Question

我很抱歉重申这个问题，但仍有待解决。

这不是一个非常复杂的问题，我确信它是相当简单的，但我根本看不出这个问题。

我通过XML文件解析的代码是打开的，并以我想要的格式读取 - 最终for循环中的 print 语句证明了这一点。

作为一个例子，它输出：

透视支撑手柄D0584129 20090106 US

Hinge D0584130 20090106 US

Deadbolt变速器D0584131 20090106 US

这正是我希望将数据写入CSV文件的方式。
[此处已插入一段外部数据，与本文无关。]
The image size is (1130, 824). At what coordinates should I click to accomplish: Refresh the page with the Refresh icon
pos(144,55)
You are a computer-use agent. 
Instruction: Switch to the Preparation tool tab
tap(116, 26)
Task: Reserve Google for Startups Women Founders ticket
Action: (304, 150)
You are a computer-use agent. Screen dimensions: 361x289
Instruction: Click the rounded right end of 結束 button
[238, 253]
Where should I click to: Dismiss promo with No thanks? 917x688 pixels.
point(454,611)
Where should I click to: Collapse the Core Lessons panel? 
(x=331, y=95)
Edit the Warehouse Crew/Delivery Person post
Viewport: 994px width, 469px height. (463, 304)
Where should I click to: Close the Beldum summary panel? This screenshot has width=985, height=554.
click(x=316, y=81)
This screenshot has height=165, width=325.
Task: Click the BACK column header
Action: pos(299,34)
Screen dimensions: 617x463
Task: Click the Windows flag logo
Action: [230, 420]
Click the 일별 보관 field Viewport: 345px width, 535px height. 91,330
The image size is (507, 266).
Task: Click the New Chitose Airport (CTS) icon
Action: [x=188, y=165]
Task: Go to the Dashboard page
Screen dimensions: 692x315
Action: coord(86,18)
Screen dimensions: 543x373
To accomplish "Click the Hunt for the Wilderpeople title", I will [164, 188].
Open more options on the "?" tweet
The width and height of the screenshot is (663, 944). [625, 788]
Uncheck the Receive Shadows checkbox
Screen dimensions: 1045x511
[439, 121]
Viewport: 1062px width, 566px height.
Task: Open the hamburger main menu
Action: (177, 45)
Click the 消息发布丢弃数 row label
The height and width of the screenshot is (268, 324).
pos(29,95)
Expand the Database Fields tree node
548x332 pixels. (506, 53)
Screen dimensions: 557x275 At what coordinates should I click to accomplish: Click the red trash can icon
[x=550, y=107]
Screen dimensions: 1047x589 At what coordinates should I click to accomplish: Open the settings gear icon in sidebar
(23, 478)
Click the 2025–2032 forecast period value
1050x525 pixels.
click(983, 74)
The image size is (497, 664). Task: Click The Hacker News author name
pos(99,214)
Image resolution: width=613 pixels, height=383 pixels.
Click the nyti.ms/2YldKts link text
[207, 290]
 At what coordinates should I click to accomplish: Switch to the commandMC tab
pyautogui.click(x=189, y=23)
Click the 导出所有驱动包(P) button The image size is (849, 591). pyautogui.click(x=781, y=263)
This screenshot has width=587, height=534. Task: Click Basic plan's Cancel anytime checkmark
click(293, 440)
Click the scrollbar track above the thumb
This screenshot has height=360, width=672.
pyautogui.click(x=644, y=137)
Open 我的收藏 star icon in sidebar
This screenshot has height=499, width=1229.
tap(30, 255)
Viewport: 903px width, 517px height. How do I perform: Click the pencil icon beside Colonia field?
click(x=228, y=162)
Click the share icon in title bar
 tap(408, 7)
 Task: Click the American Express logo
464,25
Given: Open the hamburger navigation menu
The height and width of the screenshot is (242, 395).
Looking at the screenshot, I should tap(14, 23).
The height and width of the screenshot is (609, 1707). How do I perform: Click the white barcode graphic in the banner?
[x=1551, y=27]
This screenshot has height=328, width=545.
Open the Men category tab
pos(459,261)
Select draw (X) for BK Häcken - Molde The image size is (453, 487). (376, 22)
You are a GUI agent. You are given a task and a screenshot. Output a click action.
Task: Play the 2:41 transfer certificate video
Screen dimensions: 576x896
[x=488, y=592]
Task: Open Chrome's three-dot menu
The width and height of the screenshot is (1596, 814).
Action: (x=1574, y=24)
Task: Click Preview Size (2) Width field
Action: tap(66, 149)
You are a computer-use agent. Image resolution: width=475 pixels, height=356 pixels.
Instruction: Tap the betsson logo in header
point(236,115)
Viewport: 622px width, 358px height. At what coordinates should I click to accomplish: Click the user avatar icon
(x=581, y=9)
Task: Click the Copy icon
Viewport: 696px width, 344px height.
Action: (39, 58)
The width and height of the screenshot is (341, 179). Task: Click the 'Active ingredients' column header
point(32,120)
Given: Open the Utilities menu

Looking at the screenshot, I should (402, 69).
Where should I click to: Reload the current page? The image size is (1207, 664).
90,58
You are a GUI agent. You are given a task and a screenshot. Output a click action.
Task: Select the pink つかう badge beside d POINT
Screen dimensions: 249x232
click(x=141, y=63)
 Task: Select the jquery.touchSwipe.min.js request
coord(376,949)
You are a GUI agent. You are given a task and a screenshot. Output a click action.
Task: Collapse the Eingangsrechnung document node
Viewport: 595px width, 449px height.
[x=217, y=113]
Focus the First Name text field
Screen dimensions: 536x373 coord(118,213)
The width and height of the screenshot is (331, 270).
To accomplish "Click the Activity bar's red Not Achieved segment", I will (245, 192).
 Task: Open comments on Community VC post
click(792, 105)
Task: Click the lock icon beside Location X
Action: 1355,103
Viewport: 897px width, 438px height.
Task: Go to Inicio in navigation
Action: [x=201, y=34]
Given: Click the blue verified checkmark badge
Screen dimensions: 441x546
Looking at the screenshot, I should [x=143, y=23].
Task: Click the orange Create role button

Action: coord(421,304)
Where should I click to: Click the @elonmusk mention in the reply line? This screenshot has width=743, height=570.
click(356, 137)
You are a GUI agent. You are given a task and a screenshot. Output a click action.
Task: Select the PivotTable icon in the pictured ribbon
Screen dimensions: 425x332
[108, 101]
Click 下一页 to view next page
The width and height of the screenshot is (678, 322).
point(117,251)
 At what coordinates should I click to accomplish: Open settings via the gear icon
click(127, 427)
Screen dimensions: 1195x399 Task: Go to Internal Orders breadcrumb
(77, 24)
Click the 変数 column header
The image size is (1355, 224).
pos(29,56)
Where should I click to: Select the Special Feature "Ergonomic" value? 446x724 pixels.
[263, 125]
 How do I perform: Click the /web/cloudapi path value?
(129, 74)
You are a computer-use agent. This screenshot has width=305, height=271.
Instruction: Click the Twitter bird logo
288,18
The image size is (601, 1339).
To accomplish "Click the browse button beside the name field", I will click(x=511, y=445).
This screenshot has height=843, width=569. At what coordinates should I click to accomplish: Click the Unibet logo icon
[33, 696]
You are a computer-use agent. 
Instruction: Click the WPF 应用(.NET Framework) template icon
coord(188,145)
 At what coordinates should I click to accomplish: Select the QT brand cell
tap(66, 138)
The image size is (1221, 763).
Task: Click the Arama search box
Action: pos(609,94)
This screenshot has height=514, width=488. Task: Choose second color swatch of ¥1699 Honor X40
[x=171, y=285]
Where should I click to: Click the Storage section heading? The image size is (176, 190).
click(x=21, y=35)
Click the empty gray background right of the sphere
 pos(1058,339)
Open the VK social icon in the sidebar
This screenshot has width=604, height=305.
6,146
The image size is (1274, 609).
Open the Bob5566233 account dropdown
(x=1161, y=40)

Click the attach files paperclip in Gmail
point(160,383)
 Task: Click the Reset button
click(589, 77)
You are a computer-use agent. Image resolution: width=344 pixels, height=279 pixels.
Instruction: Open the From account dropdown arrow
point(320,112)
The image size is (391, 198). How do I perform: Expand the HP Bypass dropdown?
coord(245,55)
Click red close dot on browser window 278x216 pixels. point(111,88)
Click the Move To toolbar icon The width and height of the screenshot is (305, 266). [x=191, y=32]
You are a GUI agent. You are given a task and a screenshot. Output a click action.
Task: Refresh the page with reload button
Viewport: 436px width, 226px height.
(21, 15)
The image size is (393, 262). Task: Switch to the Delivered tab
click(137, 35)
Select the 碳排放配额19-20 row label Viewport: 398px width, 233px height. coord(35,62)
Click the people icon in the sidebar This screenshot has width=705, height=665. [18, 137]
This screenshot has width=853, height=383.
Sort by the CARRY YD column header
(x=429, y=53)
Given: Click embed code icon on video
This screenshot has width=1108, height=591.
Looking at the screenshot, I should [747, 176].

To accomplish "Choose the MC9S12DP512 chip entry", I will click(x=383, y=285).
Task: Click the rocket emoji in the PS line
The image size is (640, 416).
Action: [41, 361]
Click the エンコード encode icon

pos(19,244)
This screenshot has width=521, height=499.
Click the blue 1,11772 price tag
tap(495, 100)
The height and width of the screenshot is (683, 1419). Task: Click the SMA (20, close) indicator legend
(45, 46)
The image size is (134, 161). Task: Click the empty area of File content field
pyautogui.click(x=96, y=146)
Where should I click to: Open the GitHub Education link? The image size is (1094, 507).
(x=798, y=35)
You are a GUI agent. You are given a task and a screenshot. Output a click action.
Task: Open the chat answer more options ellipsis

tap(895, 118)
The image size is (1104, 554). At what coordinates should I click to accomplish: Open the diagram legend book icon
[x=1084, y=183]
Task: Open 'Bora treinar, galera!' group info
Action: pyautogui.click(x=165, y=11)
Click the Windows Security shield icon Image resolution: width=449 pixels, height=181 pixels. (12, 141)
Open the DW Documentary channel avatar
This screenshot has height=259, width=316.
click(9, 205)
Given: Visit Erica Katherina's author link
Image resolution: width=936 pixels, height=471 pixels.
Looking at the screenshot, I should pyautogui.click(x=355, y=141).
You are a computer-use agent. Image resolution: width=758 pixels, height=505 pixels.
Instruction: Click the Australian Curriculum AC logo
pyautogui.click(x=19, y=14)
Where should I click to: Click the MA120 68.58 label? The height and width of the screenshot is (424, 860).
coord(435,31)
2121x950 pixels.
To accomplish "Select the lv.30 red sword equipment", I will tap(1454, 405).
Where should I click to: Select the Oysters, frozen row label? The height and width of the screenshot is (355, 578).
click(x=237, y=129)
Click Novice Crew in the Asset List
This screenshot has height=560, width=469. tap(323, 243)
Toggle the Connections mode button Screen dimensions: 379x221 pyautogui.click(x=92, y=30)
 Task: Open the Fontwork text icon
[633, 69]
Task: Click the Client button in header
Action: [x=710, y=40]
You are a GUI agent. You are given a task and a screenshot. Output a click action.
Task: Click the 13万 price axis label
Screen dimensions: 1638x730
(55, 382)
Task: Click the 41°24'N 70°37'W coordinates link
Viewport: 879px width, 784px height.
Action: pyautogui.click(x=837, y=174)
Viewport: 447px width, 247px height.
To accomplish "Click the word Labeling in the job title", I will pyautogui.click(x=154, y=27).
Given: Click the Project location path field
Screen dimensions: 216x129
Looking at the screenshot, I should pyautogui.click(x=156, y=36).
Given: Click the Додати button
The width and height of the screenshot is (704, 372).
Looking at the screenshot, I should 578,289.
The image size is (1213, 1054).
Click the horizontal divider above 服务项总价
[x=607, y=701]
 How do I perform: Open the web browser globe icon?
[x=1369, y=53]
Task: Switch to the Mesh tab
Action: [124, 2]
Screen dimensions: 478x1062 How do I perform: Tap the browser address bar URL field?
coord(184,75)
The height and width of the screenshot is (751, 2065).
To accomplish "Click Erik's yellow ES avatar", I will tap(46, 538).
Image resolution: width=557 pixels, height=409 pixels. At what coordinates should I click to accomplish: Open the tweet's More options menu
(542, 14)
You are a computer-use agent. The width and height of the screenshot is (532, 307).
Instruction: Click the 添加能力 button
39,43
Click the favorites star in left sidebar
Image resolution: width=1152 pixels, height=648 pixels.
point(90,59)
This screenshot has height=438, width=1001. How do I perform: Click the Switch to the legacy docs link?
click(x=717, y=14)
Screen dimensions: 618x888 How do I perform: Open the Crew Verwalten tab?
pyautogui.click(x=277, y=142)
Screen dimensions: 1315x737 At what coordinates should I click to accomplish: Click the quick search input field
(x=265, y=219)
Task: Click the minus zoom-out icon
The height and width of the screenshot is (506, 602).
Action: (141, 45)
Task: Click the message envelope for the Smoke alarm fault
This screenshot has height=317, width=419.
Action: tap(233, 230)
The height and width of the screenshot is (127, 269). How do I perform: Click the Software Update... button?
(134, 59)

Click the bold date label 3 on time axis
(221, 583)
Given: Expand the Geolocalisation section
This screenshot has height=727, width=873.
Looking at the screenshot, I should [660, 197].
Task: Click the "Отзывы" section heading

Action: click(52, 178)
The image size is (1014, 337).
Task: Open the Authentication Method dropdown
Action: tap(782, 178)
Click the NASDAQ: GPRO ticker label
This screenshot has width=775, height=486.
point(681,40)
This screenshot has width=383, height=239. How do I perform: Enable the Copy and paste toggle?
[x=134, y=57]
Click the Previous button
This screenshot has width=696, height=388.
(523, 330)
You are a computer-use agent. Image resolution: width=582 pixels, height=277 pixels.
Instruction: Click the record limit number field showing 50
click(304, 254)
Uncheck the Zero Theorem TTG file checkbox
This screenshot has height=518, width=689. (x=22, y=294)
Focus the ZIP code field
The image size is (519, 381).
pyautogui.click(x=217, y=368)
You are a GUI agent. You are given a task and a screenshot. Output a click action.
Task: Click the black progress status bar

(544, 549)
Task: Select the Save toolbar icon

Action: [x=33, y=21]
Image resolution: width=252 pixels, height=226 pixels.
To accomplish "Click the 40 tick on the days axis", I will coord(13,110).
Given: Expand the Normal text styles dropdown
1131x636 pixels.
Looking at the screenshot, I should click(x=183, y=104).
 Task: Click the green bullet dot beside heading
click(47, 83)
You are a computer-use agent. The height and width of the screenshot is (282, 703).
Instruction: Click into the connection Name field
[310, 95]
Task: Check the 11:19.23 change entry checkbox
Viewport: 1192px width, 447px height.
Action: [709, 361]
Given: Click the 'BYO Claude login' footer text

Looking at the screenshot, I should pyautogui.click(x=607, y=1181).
但是，当我尝试将这些行实际写入CSV本身时，它只打印XML文件中的最后一行，并以这种方式：

手电筒包装，D0584138,20090106，美国

这是我的整个代码，因为它可能有助于理解整个过程，感兴趣的区域是sepact_xml 中的 for xml_string：

from bs4 import BeautifulSoup import csv import unicodecsv as csv infile = "C:\\Users\\Grisha\\Documents\\Inventor\\2009_Data\\Jan\\ipg090106.xml" # The first line of code defines a function "separated_xml" that will allow us to separate, read, and then finally parse the data of interest with def separated_xml(infile): # Defining the data reading function for each xml section - This breaks apart the xml from the start (root element <?xml...) to the next iteration of the root element file = open(infile, "r") # Used to open the xml file buffer = [file.readline()] # Used to read each line and placing inside vector # The first for-loop is used to slice every section of the USPTO XML file to be read and parsed individually # It is necessary because Python wishes to read only one instance of a root element but this element is found many times in each file which causes reading errors for line in file: # Running for-loop for the opened file and searches for root elements if line.startswith("<?xml "): yield "".join(buffer) # 1) Using "yield" allows to generate one instance per run of a root element and 2) .join takes the list (vector) "buffer" and connects an empty string to it buffer = [] # Creates a blank list to store the beginning of a new 'set' of data in beginning with the root element buffer.append(line) # Passes lines into list yield "".join(buffer) # Outputs file.close() # The second nested set of for-loops are used to parse the newly reformatted data into a new list for xml_string in separated_xml(infile): # Calls the output of the separated and read file to parse the data soup = BeautifulSoup(xml_string, "lxml") # BeautifulSoup parses the data strings where the XML is converted to Unicode pub_ref = soup.findAll("publication-reference") # Beginning parsing at every instance of a publication lst = [] # Creating empty list to append into with open('./output.csv', 'wb') as f: writer = csv.writer(f, dialect = 'excel') for info in pub_ref: # Looping over all instances of publication # The final loop finds every instance of invention name, patent number, date, and country to print and append into for inv_name, pat_num, date_num, country in zip(soup.findAll("invention-title"), soup.findAll("doc-number"), soup.findAll("date"), soup.findAll("country")): print(inv_name.text, pat_num.text, date_num.text, country.text) lst.append((inv_name.text, pat_num.text, date_num.text, country.text)) writer.writerow([inv_name.text, pat_num.text, date_num.text, country.text])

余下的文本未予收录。